OTTAWA — The Conservative government will not pull out of the international Kyoto agreement on climate change even though it has no intention of meeting the deal's targets.

The Tories have criticized the Kyoto Protocol for years, and during the election said they would replace Liberal spending on the environment with a "made-in-Canada" solution that would produce concrete reductions in emissions. The word "Kyoto" does not appear in the party's environmental platform.

Prime Minister Stephen Harper said yesterday that his government is moving money away from ineffective programs and working on a plan that will be more successful at reducing greenhouse gases.

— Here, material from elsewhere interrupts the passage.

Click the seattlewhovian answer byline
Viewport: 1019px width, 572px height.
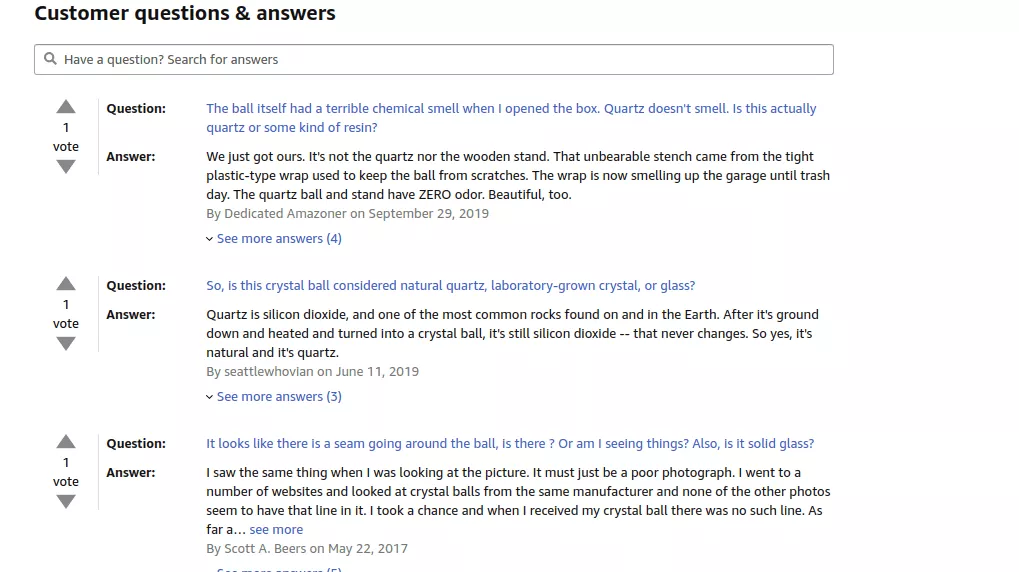tap(312, 372)
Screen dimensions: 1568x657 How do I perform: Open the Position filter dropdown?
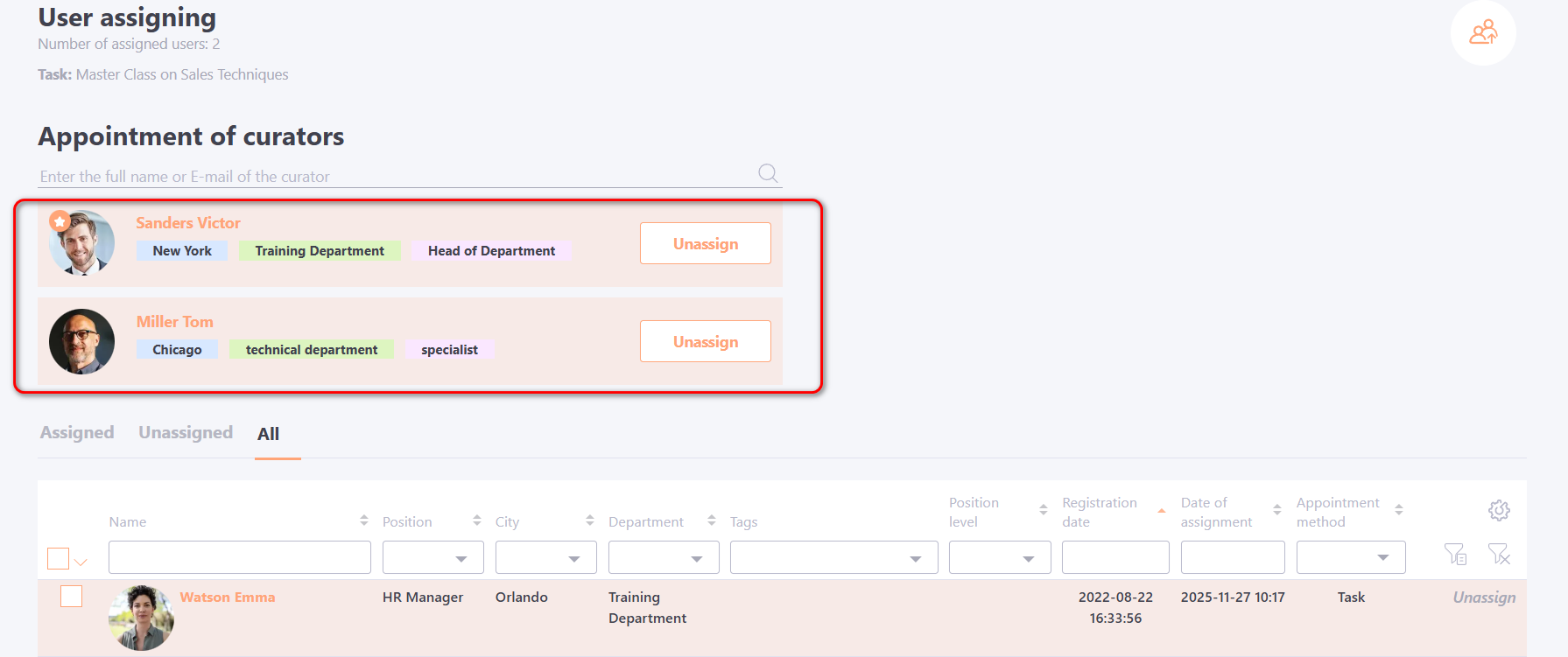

Among the commitments to the environment made during their election campaign, the Conservatives said they would require all gasoline to be composed of 5-per-cent renewable materials, such as ethanol, by 2010. They also promised tax breaks for public transit users and legislation to reduce pollution.

However, a spokesman for Environment Minister Rona Ambrose confirmed to The Globe and Mail that the government will not pull out of the Kyoto deal.

"There's flaws to Kyoto and we realize that . . . and we're going to work within Kyoto to build a made-in-Canada solution," Ryan Sparrow said. "We're working within it, so we can't be pulling out of it."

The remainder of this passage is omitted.